§ **EXERCISE REQUIREMENTS**
Transcribe every entry exactly, with nothing added or left out.

-----

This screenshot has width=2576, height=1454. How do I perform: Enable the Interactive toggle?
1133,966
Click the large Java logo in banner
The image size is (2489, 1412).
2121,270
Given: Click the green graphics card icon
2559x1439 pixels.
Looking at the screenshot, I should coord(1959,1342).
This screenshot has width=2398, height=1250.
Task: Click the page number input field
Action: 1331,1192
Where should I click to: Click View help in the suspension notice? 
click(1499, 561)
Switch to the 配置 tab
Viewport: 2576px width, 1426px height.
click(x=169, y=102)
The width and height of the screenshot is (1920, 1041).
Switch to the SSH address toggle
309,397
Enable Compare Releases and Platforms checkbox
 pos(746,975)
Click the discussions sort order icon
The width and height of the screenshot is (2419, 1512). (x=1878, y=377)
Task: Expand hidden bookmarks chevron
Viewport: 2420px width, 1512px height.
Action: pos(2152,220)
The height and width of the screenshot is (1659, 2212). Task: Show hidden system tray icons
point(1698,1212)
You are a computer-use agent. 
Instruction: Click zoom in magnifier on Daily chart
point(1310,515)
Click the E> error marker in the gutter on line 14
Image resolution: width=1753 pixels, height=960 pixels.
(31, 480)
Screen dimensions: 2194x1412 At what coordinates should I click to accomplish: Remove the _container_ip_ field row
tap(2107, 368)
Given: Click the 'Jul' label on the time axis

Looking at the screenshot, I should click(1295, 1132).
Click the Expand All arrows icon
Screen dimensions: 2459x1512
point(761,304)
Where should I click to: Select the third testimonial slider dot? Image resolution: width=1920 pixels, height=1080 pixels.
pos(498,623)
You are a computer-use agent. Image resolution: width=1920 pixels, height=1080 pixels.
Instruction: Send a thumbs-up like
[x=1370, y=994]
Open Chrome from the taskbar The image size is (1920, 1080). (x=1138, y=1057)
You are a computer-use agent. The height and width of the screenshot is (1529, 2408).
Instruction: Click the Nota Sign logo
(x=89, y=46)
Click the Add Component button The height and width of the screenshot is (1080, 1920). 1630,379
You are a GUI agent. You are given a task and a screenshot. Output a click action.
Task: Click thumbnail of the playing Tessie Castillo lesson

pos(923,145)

-----

§ **RESULT FOR THIS TASK**
This screenshot has width=2576, height=1454. How do I perform: Enable the Interactive toggle?
1133,966
Click the large Java logo in banner
The image size is (2489, 1412).
2121,270
Given: Click the green graphics card icon
2559x1439 pixels.
Looking at the screenshot, I should coord(1959,1342).
This screenshot has width=2398, height=1250.
Task: Click the page number input field
Action: 1331,1192
Where should I click to: Click View help in the suspension notice? 
click(1499, 561)
Switch to the 配置 tab
Viewport: 2576px width, 1426px height.
click(x=169, y=102)
The width and height of the screenshot is (1920, 1041).
Switch to the SSH address toggle
309,397
Enable Compare Releases and Platforms checkbox
 pos(746,975)
Click the discussions sort order icon
The width and height of the screenshot is (2419, 1512). (x=1878, y=377)
Task: Expand hidden bookmarks chevron
Viewport: 2420px width, 1512px height.
Action: pos(2152,220)
The height and width of the screenshot is (1659, 2212). Task: Show hidden system tray icons
point(1698,1212)
You are a computer-use agent. 
Instruction: Click zoom in magnifier on Daily chart
point(1310,515)
Click the E> error marker in the gutter on line 14
Image resolution: width=1753 pixels, height=960 pixels.
(31, 480)
Screen dimensions: 2194x1412 At what coordinates should I click to accomplish: Remove the _container_ip_ field row
tap(2107, 368)
Given: Click the 'Jul' label on the time axis

Looking at the screenshot, I should click(1295, 1132).
Click the Expand All arrows icon
Screen dimensions: 2459x1512
point(761,304)
Where should I click to: Select the third testimonial slider dot? Image resolution: width=1920 pixels, height=1080 pixels.
pos(498,623)
You are a computer-use agent. Image resolution: width=1920 pixels, height=1080 pixels.
Instruction: Send a thumbs-up like
[x=1370, y=994]
Open Chrome from the taskbar The image size is (1920, 1080). (x=1138, y=1057)
You are a computer-use agent. The height and width of the screenshot is (1529, 2408).
Instruction: Click the Nota Sign logo
(x=89, y=46)
Click the Add Component button The height and width of the screenshot is (1080, 1920). 1630,379
You are a GUI agent. You are given a task and a screenshot. Output a click action.
Task: Click thumbnail of the playing Tessie Castillo lesson

pos(923,145)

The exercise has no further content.